Items listed in a dataset:
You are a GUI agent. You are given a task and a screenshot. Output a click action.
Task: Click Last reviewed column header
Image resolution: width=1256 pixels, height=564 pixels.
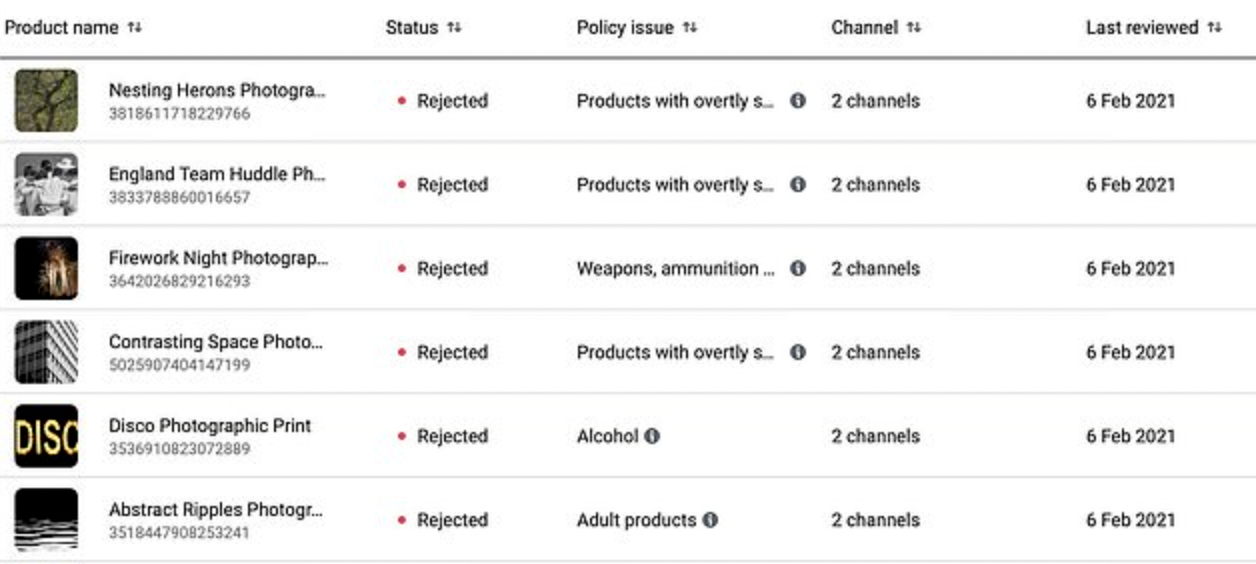point(1142,28)
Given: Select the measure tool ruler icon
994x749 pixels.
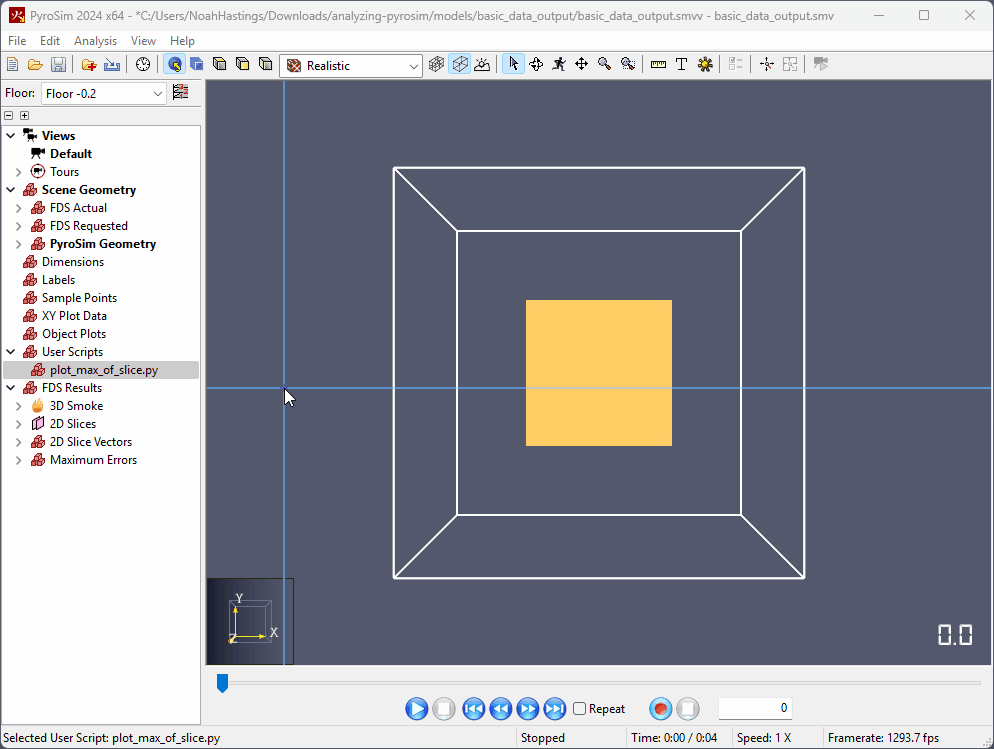Looking at the screenshot, I should pyautogui.click(x=658, y=65).
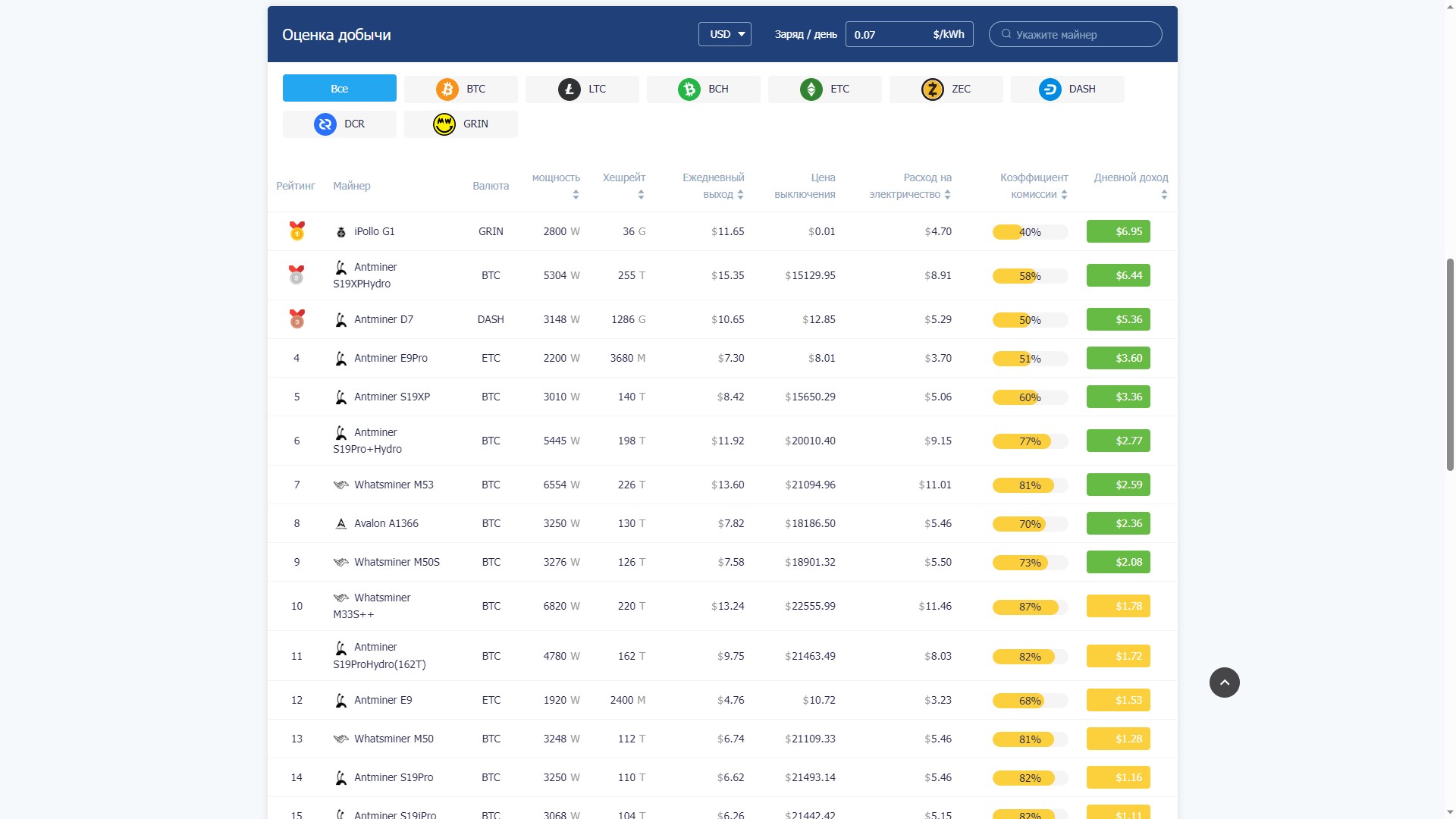Toggle sorting on Коэффициент комиссии

(1064, 194)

→ **PROBLEM REQUIREMENTS**:
Rewrite all of the rows above, substituting "px" for each "pixels" and keeping everything else the same. Omit the pictures from your answer.

→ **EXERCISE RESPONSE**:
You are a GUI agent. You are given a task and a screenshot. Output a click action.
Task: Click Last reviewed column header
Image resolution: width=1256 px, height=564 px.
point(1142,28)
Given: Select the measure tool ruler icon
994x749 px.
Looking at the screenshot, I should pyautogui.click(x=658, y=65).
Toggle sorting on Коэффициент комиссии

(1064, 194)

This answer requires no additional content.